The integration window was set to 70 (280ns) and was running in pulse integral mode (mode 3). The theoretical rate limit is 468 KHz with this window size.

Here are my observations (see pdf file for plots Media:deadtime.pdf):

1. Zero deadtime (as calculated using above method) up to ~280 KHz
2. Beyond ~280 KHz there is non-zero deadtime (also "Data not ready" errors)
3. The dt_event is a sharp peak (as expected) for rates below ~700 KHz or so.
4. Beyond ~700 KHz there are two distinct peaks in the dt_event. I think around here FADC is loosing events due to a different reason than it was when the rate was lower (~ 300-700 KHz range).

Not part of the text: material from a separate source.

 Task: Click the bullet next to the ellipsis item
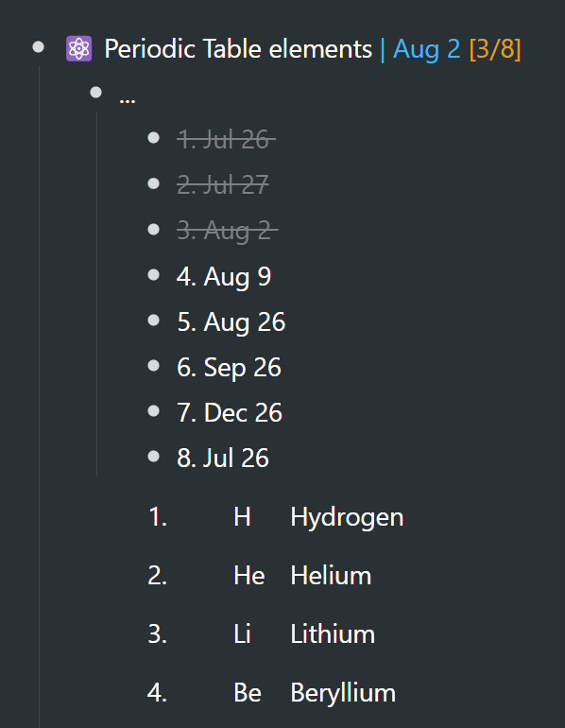point(96,93)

Conclusions (also see PDF file above):

1. The theoretical rate limit is set by "time to write out data from the buffer" which is 2.136 uS (468KHz) for window size of 70(280ns).
2. If we are below this rate limit, we can reliably calculate the deadtime.
3. If we go beyond this limit then deadtime calculations become unreliable due to others reasons FADC might lose events (as seen by two peaks in time difference between events)
4. When I compare the deadtime calculated in this way to my previous method (where I actually count lost events in FADC), they agree for rates up to ~450 KHz. Beyond this rate they don't agree. And I think both methods fail beyond this rate.